→ **Excerpt to read**
— START —

UNMARKED GRAVES TELL HISTORY OF LITTLE
TRADE LAKE ISLAND
24 January 1962
Grantsburg (Special) --
"I'm the only one who can tell you about that island." Those were
the words of Herbert Anderson, Grantsburg, now 77, a native of Trade Lake
township, Burnett County. Anderson, has many interesting things to
tell about a small island in the south end of Little Trade Lake, known
as Davidson's Island long before it came into the possession of the Davidsons,
who bought it from the Government in 1911.
Years ago there were no
trees except for three large basswood grouped together on the northeast
corner. When Herbert was a small boy, his father, John E. Anderson,
former postmaster at Trade Lake, was hired by a government man, Ole Johnson,
to help survey the island.
"Do you see any graves?"
Ole had asked.
"Yes," answered John.
"I see three."
"Those are of my wife
and two children," Ole had told them.
Those were not the first
graves on the island. Although there is a dispute among old settlers.
Some say that the Indians also buried their dead there. Others claim
not, but the general belief is that they did.
The first white person
who was buried on Davidson's Island was Lars Ahlstrom, who had come from
Sweden about 1867 and died a short while afterward, according to his granddaughter,
Mrs. Hazel Ahlstrom Addington, St. Croix Falls. Soon after this,
the island became a regular burying ground for white settlers.
When a man hanged himself,
he also was laid to rest on the island. There grew much discontent
among relatives of the dead on Davidson's Island, because it was a common
superstition with these folks that 'spooks' haunted a locality where one
who had taken his own life was buried.
The "heat" grew so terrific
that relatives of the hanged man dug his body up and "spirited" it away
by moonlight. If anyone knows where it was taken, he is not telling.
This open grave is located at about the center of the island, with blackberry
bushes now growing from its cavity.
Land around Davidson's
Island was heavily wooded 70 years ago. Cemeteries were few and far
between, therefore, it was a comforting thing for settlers to know they
had government permission to use this bare island for a graveyard.
Coffins were next to impossible
to acquire. But there was a man named J. O. Akerlind, a sort of "Jack
of all trades," who handcarved coffins out of the plentiful, soft basswood
of huge dimensions. He made them on the "buy now, pay later" basis.
These coffins were unlined except for what material was tacked in them
by loved ones, if material was available. Bodies were wrapped in
a quilt or a blanket.
The settlers made a raft
of 10-foot logs chained together and fastened at either end to join the
island and the mainland. It was called a "floating" bridge.
Anderson says he helped carry a number of bodies across this bridge for
burial on the island.
At one time a prominent
millionaire wanted to build a dance hall on the island, but the government
would not allow it on account of it being a burial place.
A family, named Davidson,
owned land around much of Trade Lake and claimed the island as their own,
not knowing for certain about government regulations at that time.
Every spring they took their flock of 30 or 40 sheep to the strip for summer
grazing. The remains of a sheep shelter still exists.

— END —

→ **Exercise tasks**
**1)** Please rewrite the paragraph of the Davidson's Island article that begins "Coffins were next to impossible" as a short bulleted list that keeps its main facts.
**2)** Using the Davidson's Island article, answer these questions:
(a) In what year did the Davidsons buy the island from the Government?
(b) Who was the first white person buried on the island?
(c) What did a prominent millionaire want to build on the island?
**3)** Write the next few paragraphs of the Davidson's Island article, picking up after its final sentence about the sheep shelter.

→ **Stored records**
— START —

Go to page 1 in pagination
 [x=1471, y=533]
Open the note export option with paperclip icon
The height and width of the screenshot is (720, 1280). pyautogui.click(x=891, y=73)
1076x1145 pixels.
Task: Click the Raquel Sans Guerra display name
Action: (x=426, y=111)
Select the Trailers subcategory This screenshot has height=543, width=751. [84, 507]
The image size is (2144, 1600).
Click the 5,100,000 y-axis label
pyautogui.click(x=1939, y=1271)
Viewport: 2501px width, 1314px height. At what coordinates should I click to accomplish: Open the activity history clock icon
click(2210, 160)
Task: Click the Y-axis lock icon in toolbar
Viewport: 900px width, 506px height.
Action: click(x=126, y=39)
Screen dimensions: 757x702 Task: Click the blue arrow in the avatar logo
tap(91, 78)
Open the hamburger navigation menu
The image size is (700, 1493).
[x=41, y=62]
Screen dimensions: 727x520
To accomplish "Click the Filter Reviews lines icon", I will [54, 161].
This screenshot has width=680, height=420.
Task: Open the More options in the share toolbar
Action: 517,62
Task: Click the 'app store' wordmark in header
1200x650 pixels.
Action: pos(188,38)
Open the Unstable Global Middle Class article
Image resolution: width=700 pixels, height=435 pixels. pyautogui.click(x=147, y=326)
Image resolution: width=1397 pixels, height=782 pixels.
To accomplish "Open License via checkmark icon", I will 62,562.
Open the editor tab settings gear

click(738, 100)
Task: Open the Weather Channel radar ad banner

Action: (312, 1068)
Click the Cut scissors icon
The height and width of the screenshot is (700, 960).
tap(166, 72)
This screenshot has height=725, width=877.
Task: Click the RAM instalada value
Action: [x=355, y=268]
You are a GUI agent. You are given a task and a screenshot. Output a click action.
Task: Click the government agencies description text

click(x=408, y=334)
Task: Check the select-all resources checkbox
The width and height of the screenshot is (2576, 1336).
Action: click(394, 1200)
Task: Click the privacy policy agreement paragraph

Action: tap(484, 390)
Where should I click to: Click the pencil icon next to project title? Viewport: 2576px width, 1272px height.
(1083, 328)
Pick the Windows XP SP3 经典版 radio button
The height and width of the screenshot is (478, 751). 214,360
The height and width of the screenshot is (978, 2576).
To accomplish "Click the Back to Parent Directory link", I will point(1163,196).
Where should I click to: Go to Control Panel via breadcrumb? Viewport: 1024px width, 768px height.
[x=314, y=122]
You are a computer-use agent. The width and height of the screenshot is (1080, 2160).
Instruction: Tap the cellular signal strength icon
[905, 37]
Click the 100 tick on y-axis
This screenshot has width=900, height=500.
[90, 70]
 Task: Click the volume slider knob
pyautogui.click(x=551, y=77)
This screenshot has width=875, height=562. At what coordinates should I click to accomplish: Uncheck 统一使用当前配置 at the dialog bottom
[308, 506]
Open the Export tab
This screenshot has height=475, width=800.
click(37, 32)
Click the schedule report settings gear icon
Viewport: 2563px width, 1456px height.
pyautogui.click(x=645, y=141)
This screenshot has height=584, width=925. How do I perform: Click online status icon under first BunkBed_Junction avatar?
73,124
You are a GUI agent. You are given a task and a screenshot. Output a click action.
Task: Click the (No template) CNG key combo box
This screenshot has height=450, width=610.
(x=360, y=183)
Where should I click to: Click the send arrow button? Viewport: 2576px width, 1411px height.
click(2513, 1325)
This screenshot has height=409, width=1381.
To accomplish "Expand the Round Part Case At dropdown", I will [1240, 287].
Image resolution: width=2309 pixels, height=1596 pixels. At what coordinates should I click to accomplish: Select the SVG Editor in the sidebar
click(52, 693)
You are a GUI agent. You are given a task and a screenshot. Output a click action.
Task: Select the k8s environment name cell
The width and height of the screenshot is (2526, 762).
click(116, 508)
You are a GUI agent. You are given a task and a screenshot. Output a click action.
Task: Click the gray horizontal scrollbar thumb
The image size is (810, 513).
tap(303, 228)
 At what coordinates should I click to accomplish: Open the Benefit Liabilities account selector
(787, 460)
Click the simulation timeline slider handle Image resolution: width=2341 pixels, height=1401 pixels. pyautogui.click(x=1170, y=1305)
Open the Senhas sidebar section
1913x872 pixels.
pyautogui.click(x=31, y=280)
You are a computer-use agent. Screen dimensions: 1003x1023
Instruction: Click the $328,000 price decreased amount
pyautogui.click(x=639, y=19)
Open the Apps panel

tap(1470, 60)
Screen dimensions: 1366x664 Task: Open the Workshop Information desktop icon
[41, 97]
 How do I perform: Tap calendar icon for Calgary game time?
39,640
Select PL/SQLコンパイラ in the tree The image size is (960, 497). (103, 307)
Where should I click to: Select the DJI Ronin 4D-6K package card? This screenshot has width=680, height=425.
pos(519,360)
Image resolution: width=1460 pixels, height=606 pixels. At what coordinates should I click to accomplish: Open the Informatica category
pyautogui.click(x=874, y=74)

— END —

→ **Answers by task**
**1)**
- Coffins were almost impossible to get.
- J. O. Akerlind, a sort of "Jack of all trades," hand-carved coffins of huge dimensions from the plentiful, soft basswood.
- He sold them on a "buy now, pay later" basis.
- The coffins were unlined except for whatever material loved ones could tack in them.
- Bodies were wrapped in a quilt or a blanket.

**2)**
(a) 1911
(b) Lars Ahlstrom
(c) A dance hall

**3)**
There came a time when
there had to be a settlement as to who owned the island. When Manly
Davidson found his father had not been actual possessor, he bought it from
the government. Court house records at Grantsburg list this sale
made on Jan. 23, 1911, to Manly A. Davidson. The price of sale could
not be learned but records show the present taxes to be 50 cents per year,
paid by Manly's widow.
Mrs. Davidson lives in
a small house situated in the spacious yard of her daughter, Mrs. William
Erickson, near Grantsburg. She vividly recalls taking her husband's
sheep to pasture on the island. They transported them in a row boat,
five or six at a time, she says, the adults becoming accustomed to their
unique method of travel.
Never had the boat overturned,
never had an animal jumped overboard, said Mrs. Davidson, who had come
to her husband's farm some time after the 'floating' bridge was gone.
The Davidson family had
a special site for their own burial place on the island, which probably
has four graves, Manly's widow said. Of the many graves on the island,
theirs are the only ones which are marked. These are crowned by a
lilac bush, and lilies-of-the-valley cover them. A rail fence, built
for protection from the sheep, still enclosures the graves.
Neither Mrs. Davidson
nor Mr. Anderson could give a true reason why there was a complete lack
of markers, other than those mentioned. Perhaps tomb stones were
not available. Exact dates of burials could not be obtained, except
the first one, but the Davidson's were certain theirs had been the last.
Manly's father was buried there, they know, but who the other members of
their family were they do not.
When Herbert Anderson,
his father John, and Ole Johnson had finished with their surveying of the
island, which court house records show as being 2.49 acres, the government
man scooped some dirt away from the base of the largest basswood tree and
hacked his mark in the root. This was to show that the surveying
had been completed.
The trunk of that tree
still remains, part of it lying on the ground and covering an estimated
hundred feet of space in length not allowing for the length which the upper
branches might have added. The truck is a good 10 feet in girth.
A part of this tree stands, broken off about 12 feet from the base.
The branches on this slowly dying section are green with growing, healthy
leaves. However this is not an unusually large tree for a virgin
After the bridge was taken
away or worn out, which is estimated to have been over 40 years ago, folks
no longer could conveniently get to the island to keep young tree shoots
pulled out. The trees growing there now are about a foot thick, which
would mean they are probably about 40 years old.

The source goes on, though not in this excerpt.